Security

This section covers security-related details of SDL.

Ingress Networking & Authentication

SDL exposes port 443 for the majority of network traffic, with the exception being Postgres, which listens on port 5432. All inbound network traffic is handled by the NGINX Ingress kubernetes proxy.

SDL Data Access Traffic:

  • HTTPS/443

    • API traffic is forwarded by NGINX Ingress to the SDL internal API Gateway, where the request is authenticated first against the internal Keycloak before being forwarded on to its destination service.

      • All internal REST communications uses Bearer tokens service-to-service.

      • Basic username/password credentials are automatically converted to Bearer tokens at the API Gateway.

    • Static resource requests, like those for loading web clients for various tools in SDL, are routed by NGINX Ingress directly to the target service.

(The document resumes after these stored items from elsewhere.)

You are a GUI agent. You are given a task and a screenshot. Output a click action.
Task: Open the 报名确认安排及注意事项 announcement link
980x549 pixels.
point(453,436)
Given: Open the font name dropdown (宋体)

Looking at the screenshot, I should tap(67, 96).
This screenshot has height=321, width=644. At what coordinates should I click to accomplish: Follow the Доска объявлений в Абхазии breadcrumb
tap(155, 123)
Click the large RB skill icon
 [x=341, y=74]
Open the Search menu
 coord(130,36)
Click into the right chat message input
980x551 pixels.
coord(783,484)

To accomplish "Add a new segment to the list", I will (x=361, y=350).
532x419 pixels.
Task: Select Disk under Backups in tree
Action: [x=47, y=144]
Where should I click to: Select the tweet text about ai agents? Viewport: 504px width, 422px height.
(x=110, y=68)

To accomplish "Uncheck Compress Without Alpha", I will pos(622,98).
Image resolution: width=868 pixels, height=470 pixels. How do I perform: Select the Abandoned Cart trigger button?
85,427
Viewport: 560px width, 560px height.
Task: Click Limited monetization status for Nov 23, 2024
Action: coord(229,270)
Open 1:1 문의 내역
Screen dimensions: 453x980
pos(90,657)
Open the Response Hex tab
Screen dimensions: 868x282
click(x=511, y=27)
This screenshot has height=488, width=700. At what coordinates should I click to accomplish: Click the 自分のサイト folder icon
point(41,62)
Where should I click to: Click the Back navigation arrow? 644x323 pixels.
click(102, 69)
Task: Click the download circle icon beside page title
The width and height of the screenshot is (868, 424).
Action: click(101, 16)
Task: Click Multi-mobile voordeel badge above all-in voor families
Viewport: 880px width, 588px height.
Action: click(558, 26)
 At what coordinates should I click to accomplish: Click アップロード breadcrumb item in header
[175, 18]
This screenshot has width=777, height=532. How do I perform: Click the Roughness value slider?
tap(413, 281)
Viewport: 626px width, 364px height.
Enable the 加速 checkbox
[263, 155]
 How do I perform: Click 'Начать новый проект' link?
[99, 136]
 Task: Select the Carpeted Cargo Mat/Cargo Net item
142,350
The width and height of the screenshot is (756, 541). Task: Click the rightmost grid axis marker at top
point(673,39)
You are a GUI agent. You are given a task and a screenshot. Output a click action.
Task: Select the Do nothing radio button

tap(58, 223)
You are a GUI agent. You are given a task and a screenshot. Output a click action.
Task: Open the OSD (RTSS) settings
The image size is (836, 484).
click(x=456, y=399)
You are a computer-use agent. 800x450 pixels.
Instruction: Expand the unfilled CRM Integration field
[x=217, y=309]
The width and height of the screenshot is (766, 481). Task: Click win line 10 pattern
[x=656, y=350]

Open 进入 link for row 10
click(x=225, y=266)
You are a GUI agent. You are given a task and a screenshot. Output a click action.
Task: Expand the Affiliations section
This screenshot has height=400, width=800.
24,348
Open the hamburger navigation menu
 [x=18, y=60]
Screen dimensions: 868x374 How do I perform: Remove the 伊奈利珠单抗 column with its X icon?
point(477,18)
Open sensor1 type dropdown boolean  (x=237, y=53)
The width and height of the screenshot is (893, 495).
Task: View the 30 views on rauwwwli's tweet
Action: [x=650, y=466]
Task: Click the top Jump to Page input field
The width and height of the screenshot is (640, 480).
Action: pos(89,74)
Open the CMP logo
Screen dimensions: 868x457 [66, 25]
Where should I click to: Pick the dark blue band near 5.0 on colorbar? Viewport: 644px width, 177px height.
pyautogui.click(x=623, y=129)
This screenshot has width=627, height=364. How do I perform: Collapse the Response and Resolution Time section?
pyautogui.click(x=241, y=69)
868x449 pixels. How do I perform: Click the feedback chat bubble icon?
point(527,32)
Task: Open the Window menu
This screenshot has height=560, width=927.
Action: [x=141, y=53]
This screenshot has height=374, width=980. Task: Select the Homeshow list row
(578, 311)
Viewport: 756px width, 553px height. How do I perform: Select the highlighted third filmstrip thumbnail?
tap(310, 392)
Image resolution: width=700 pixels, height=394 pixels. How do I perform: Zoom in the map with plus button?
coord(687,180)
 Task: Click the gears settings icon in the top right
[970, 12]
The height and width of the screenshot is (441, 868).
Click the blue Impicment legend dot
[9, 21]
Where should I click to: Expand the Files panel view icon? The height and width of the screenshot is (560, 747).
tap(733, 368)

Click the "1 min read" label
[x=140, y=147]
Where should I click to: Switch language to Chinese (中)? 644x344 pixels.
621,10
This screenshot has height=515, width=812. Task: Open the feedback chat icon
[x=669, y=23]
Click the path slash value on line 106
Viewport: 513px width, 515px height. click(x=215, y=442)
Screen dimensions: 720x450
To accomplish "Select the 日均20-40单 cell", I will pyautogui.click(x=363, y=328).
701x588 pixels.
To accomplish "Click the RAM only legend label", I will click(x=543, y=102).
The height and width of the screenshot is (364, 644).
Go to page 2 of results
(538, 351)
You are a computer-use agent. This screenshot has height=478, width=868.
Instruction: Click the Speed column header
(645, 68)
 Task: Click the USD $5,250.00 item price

  • Trino JDBC/ODBC clients use TCP/443 under the hood, and are routed from NGINX Ingress directly to Trino. Trino traffic is secured by Keycloak issued tokens.

  • Kafka uses a custom binary TCP based protocol, and is routed by NGINX Ingress directly to Kafka. Kafka traffic is secured by SASL/OAUTHBEARER, which is SASL protocol with Keycloak issued tokens.

  • s3 traffic also uses HTTPS/443 under the hood, and are routed from NGINX Ingress directly to MinIO. SDL MinIO supports Keycloak based authentication via MinIO’s Secure Token Service (STS), which authenticates users against their keycloak credentials, and issues temporary tokens similar to those used in OAUTH/OIDC flows.

  • Postgres clients use JDBC/5432, and that traffic is routed from NGINX Ingress directly to Postgres. Postgres uses internal Basic authentication. Keycloak authentication support via Postgres Pluggable Authentication Modules (PAM) is planned for a future PI.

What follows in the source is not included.